At this point, in steps Dr James Moxon of Brigg, clearly an enterprising and clever doctor. He traced the remnants of the pancake from hearing that the dead woman had been vomiting in particular places. Mary had tried to clean it all up and dispose of it on a nearby ash-heap, but Moxon followed the trail, did a simple test and found arsenic in the food. Twelve grains can kill an adult: Jickels had been given thirty. A local shoemaker, William Booth, had also joined in, and had found some pancake on a dung-hill.
There is no surprise that her dying was violent and shocking, a long and agonising torture before her eventual painful death. Jickels had actually told a friend that she had been poisoned by Mary Milner. Moxon had been suspicious of a possible poisoning case at first, when he had been present to attend the dying woman. Unbelievably, Mary had been in the room to watch the symptoms develop with Jickels, and had coolly said ‘These are the same thing my mother died of …’

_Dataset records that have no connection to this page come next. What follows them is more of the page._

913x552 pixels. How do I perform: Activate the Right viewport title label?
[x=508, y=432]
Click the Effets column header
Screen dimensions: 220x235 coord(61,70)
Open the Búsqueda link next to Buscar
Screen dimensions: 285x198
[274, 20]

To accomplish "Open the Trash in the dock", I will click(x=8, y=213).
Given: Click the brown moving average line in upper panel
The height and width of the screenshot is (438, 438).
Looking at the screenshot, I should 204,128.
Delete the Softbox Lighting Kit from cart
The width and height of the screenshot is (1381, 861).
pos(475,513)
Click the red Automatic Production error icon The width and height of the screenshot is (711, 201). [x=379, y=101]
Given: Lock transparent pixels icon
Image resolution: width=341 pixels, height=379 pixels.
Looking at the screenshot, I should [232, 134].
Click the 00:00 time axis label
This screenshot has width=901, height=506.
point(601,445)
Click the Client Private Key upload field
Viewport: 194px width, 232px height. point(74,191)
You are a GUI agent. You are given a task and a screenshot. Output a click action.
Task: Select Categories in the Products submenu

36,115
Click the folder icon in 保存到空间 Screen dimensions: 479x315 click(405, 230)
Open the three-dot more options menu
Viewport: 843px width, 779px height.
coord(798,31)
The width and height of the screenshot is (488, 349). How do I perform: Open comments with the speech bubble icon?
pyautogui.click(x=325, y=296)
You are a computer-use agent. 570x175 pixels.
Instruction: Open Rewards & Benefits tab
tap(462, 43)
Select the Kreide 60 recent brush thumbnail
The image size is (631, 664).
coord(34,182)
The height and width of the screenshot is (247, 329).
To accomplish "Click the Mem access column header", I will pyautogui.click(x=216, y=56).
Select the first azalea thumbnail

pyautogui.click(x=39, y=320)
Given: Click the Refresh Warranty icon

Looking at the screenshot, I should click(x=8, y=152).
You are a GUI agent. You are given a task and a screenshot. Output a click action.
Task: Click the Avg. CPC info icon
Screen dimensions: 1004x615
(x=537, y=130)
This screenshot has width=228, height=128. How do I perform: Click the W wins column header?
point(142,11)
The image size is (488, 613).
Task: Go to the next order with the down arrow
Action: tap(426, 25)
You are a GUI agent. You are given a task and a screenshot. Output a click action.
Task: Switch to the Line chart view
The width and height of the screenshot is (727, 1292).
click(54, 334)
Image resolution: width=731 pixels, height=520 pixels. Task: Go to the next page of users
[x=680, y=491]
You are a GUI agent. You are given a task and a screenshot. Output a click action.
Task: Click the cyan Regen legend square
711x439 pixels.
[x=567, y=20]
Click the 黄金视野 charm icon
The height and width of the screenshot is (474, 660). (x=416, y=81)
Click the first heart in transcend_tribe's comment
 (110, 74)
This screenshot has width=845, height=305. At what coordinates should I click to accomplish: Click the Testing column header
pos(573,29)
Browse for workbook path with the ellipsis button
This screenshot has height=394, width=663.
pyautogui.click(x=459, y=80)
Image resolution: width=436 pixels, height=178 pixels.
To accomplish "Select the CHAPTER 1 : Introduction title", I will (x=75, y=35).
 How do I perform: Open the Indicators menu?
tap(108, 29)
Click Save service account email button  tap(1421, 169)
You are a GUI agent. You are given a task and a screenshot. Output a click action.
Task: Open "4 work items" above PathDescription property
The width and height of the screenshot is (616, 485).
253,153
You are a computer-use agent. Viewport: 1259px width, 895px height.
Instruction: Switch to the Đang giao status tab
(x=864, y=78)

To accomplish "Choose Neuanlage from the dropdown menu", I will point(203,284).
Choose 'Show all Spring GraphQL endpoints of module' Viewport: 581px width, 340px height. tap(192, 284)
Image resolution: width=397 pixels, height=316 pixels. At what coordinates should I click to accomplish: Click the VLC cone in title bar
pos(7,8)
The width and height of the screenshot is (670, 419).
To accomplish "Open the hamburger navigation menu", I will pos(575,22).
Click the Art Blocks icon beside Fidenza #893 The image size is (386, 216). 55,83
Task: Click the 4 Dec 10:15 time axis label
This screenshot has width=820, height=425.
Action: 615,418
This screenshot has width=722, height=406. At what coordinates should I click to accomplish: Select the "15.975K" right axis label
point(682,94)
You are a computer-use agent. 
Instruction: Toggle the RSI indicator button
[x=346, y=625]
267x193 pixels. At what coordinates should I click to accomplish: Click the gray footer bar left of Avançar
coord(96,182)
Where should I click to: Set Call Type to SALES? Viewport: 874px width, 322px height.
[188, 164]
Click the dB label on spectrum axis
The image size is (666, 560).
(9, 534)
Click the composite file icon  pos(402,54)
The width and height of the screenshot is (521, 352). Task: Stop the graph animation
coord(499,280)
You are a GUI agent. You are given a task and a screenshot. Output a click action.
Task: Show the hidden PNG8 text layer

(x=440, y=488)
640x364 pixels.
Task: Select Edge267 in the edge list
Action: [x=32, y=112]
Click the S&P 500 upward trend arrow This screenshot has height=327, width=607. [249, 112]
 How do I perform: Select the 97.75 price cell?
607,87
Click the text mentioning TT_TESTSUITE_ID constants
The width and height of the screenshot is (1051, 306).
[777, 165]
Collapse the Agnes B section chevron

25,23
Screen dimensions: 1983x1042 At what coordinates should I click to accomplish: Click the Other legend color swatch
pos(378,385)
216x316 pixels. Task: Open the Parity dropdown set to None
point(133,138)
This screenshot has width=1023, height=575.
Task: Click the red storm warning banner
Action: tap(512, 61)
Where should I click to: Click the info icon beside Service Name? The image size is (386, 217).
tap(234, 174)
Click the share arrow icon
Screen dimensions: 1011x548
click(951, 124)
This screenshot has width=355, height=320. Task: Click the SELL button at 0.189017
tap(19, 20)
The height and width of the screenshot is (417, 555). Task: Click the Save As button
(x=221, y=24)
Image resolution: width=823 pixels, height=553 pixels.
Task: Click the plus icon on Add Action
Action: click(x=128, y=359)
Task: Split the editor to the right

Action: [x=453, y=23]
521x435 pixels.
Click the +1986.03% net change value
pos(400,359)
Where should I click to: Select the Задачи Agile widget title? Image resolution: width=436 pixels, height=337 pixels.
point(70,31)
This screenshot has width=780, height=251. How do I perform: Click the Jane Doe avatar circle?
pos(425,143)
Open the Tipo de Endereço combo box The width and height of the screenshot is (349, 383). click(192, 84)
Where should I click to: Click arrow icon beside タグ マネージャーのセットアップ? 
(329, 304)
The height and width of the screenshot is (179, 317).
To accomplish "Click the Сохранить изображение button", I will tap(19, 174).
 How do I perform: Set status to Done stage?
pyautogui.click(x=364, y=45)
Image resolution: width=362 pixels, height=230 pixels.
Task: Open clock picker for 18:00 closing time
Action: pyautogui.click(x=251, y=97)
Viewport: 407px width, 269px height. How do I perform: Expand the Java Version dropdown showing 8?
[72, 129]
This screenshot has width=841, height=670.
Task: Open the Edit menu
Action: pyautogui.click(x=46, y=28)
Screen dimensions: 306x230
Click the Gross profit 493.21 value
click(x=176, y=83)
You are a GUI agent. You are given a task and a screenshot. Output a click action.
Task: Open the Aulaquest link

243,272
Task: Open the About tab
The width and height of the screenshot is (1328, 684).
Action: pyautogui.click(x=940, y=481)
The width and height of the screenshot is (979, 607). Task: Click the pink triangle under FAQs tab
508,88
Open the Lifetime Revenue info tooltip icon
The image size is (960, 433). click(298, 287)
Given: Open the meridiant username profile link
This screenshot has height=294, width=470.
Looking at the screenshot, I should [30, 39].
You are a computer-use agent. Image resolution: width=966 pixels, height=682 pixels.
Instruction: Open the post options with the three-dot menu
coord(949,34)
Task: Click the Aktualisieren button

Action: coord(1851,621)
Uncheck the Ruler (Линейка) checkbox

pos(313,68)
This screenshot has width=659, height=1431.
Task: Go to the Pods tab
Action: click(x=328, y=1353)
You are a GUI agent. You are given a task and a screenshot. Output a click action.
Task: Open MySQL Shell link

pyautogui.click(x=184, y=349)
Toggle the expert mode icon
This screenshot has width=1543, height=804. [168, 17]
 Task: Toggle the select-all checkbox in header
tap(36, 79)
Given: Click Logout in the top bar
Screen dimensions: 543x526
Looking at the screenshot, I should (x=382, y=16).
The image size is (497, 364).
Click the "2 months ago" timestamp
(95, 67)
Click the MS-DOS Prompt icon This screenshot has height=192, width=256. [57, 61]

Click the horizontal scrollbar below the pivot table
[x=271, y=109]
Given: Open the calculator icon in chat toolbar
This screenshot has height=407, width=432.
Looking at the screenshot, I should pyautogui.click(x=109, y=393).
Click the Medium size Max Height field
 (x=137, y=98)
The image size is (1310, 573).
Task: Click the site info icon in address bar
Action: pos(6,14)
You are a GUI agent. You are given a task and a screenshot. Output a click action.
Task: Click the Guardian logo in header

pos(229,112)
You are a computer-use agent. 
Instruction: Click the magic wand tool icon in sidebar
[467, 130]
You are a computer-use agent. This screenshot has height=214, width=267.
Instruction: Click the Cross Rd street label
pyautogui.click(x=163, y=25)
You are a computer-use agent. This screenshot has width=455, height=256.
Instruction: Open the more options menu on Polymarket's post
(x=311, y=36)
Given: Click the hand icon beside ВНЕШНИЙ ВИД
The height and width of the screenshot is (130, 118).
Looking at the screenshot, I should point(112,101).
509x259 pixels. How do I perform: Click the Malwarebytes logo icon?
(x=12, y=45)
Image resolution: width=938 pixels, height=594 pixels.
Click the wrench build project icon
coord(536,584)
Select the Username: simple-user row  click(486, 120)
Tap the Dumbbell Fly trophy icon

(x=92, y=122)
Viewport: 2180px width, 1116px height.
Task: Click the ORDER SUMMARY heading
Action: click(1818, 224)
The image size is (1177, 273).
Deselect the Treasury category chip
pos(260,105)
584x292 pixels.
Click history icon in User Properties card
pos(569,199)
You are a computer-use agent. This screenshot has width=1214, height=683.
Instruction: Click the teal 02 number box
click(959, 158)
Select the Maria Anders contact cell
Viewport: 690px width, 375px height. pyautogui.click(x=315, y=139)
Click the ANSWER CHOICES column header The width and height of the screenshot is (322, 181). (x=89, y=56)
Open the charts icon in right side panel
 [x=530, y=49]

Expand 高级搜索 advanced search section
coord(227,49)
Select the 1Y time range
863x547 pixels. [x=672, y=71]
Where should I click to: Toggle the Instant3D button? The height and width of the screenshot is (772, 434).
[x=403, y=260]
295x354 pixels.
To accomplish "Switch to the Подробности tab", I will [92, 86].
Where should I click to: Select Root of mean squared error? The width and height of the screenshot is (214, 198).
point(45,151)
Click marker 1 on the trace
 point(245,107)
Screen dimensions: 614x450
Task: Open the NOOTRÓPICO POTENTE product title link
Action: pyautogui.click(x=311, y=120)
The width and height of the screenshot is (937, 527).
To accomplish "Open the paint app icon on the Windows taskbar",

Mary Milner was charged and convicted this time: she was sentenced to hang at the Cobb Hall drop, Lincoln Castle, but it was not to be. An unusually large crowd gathered (several thousands) and it was to be a public spectacle, but young Mary had hanged herself in her cell with a handkerchief. All through her trial, as the contemporary account said, she remained ‘firm and collected … nor did her demeanour alter when the jury returned their verdict.’
Mary Ann Milner never got to spend and enjoy the burial club money; her astoundingly stupid and clumsy attempts to follow up the first murder with a second that had no obvious motive led to her downfall.